§ INFORMATION GIVEN:
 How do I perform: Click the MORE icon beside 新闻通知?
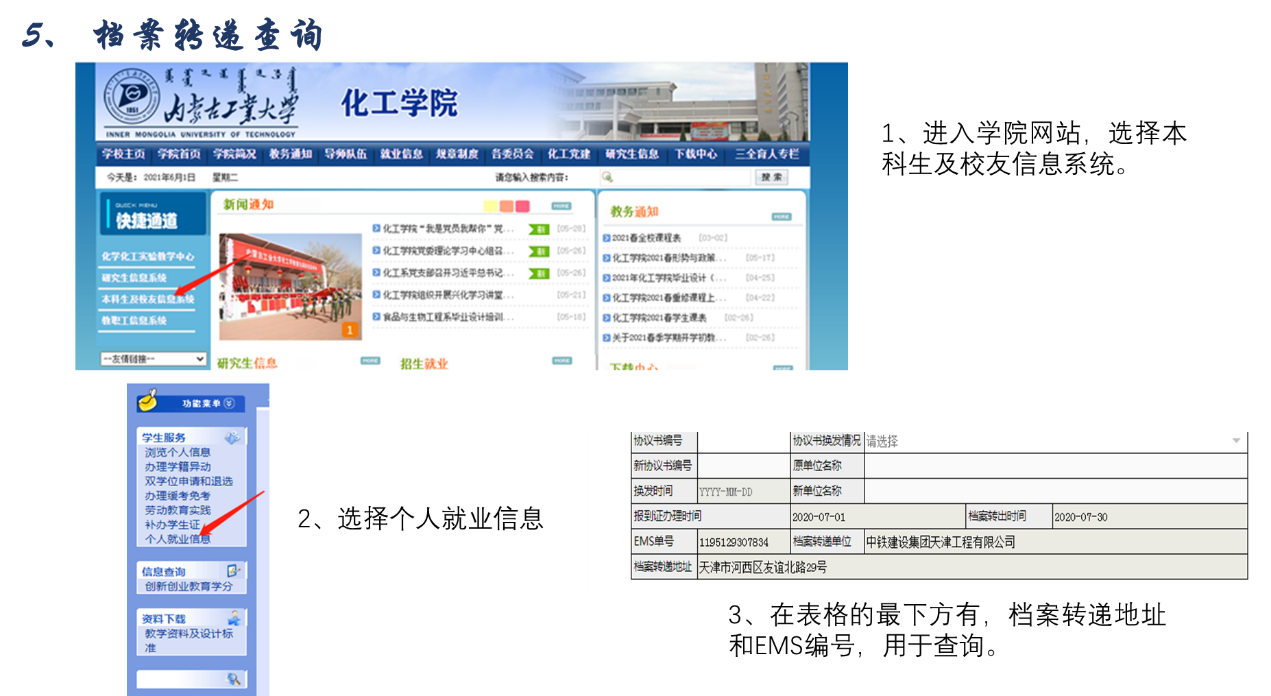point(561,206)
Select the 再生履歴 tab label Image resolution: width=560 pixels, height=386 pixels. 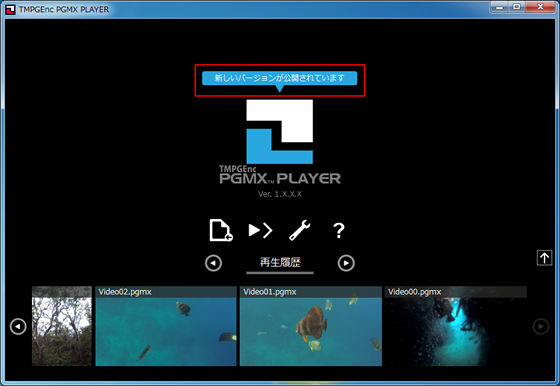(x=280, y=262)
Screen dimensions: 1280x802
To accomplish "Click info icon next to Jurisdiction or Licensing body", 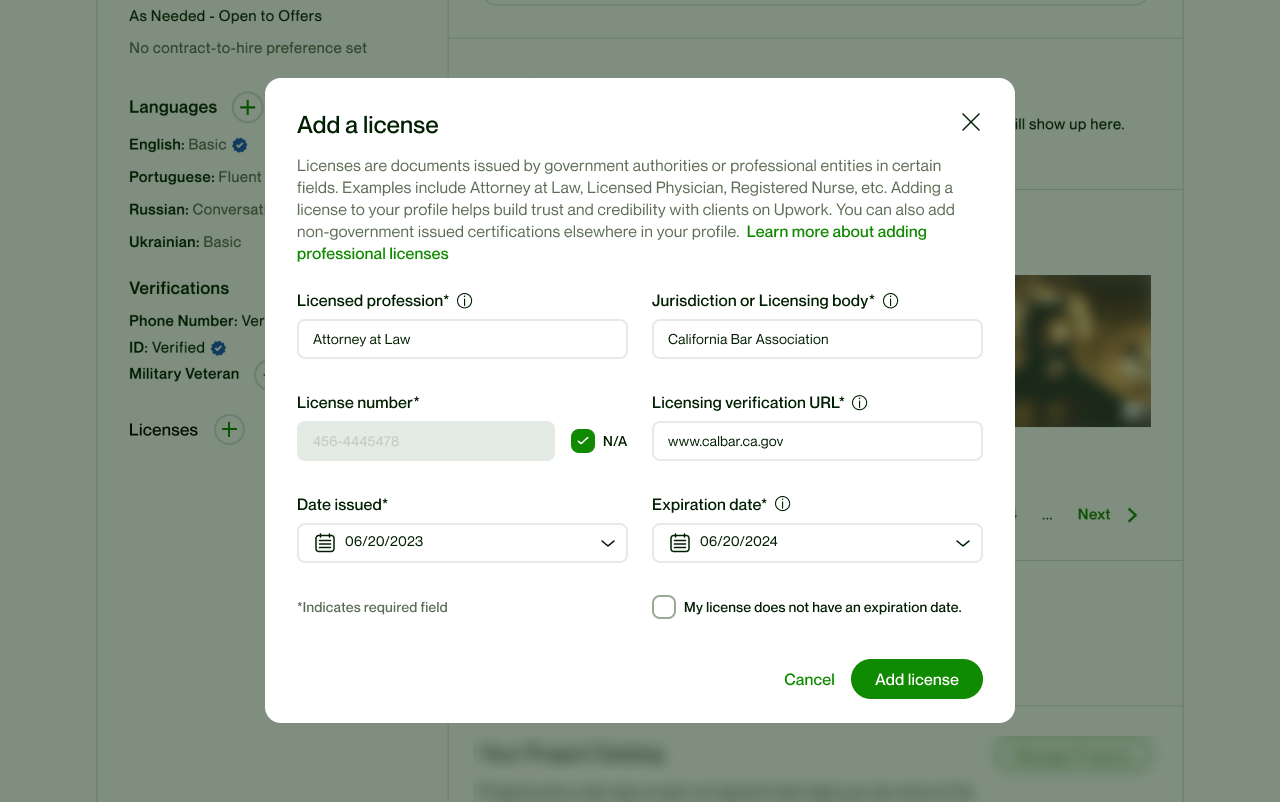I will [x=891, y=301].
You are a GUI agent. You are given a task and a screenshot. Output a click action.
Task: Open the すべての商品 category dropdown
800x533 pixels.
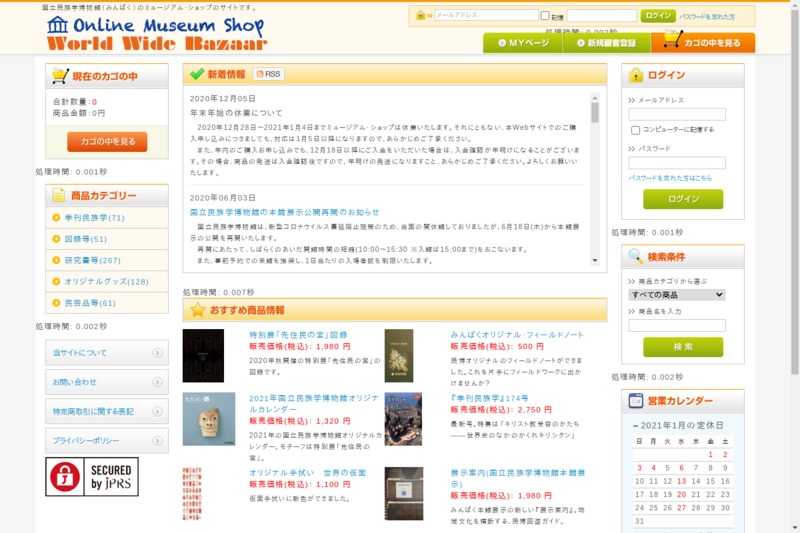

§ WHAT IS BEING ASKED:
Starting with the line that contains "You are a GUI", reproduce every line to the end of the material above, both end lines included, exactly and with no pictures.

§ OUTPUT BELOW:
You are a GUI agent. You are given a task and a screenshot. Output a click action.
Task: Open the すべての商品 category dropdown
800x533 pixels.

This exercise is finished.